### Supplied material
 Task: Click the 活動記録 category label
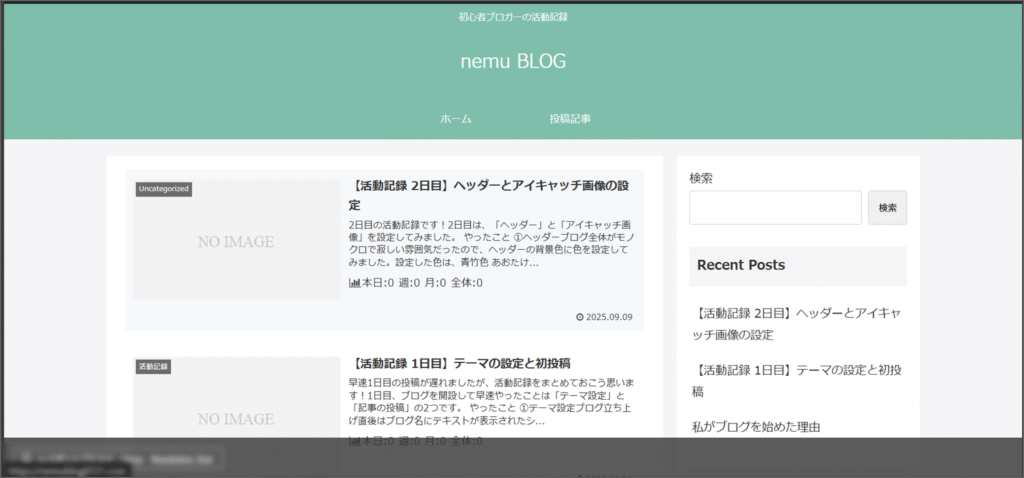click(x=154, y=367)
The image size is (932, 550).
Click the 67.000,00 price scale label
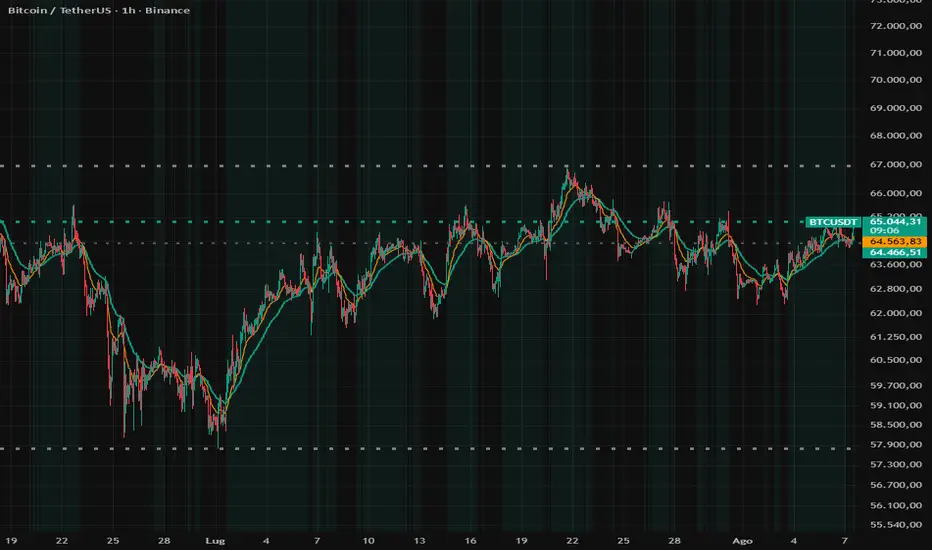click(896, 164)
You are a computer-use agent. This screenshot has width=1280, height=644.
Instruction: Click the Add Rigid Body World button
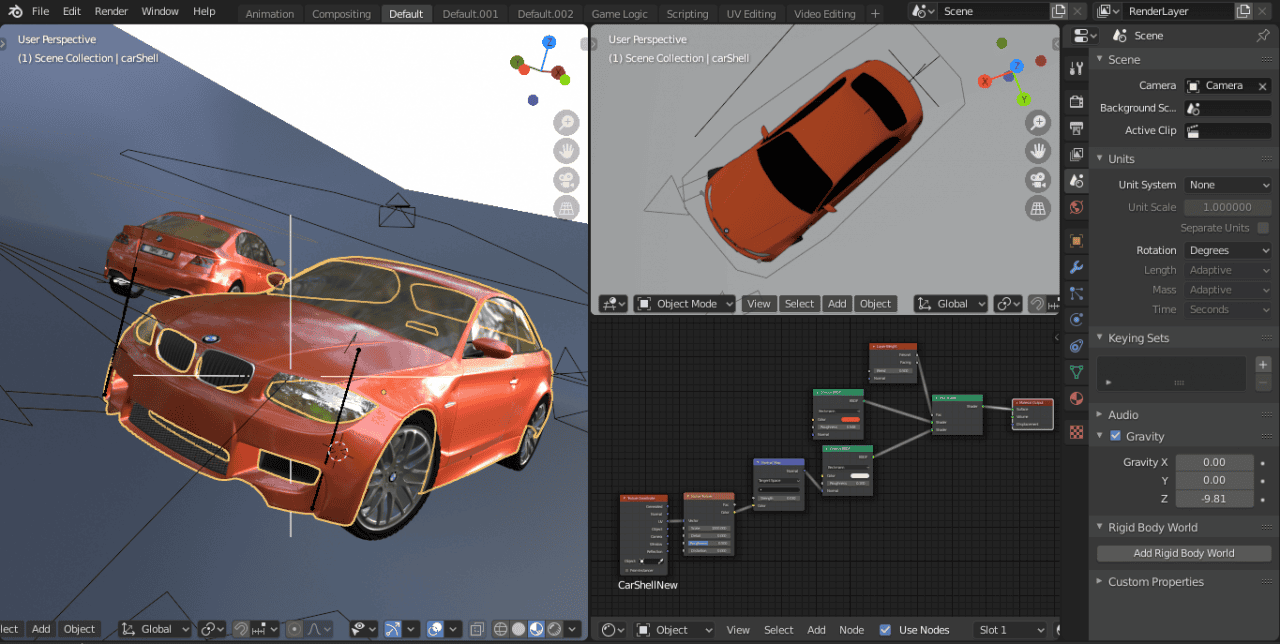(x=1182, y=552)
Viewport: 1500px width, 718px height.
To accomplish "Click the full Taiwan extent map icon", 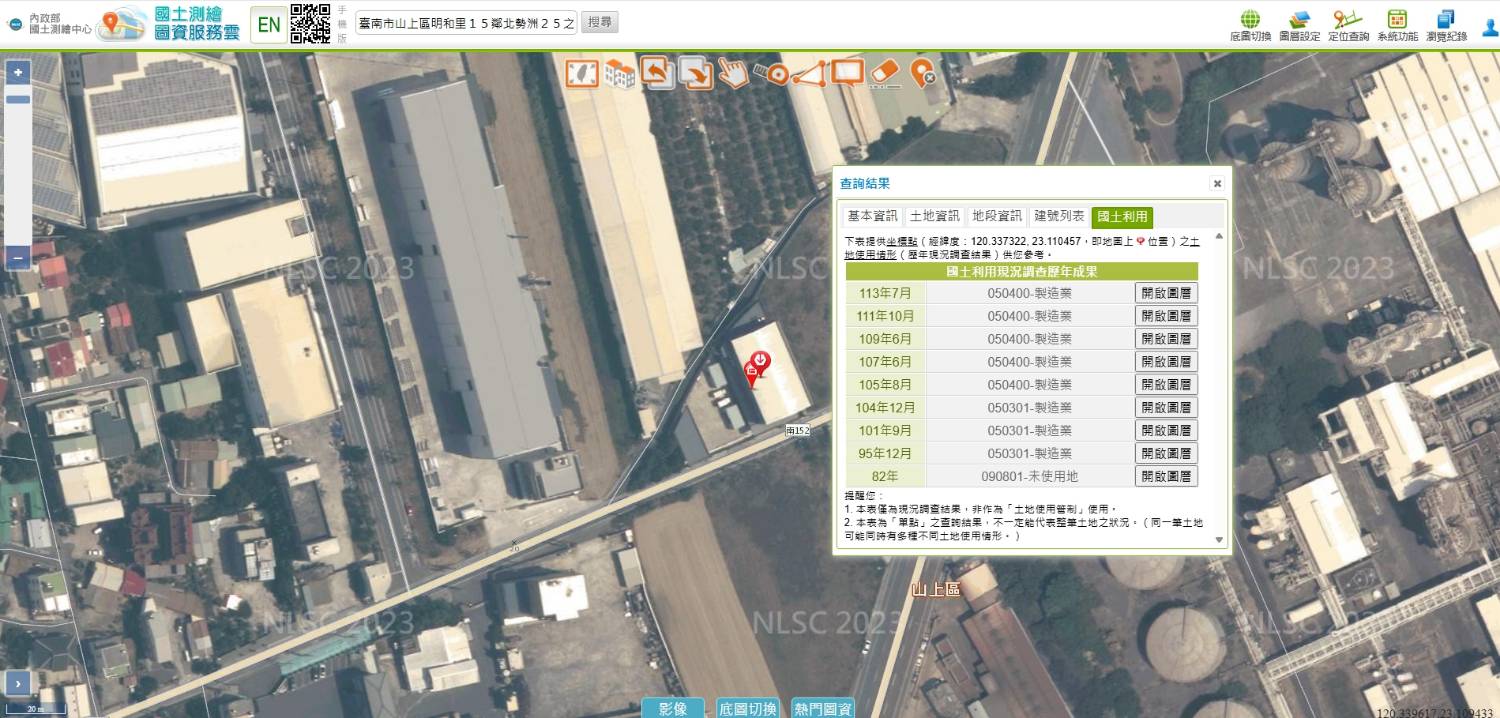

### Directions for this task
Set down exactly, and only, the lines from the one containing "Click the 67.000,00 price scale label" through the last line of the entries. Pictures do not belong in the copy.

### Reply
Click the 67.000,00 price scale label
click(896, 164)
You are a computer-use agent. This screenshot has width=1280, height=644.
Instruction: Click the Add Rigid Body World button
(x=1182, y=552)
Viewport: 1500px width, 718px height.
To accomplish "Click the full Taiwan extent map icon", 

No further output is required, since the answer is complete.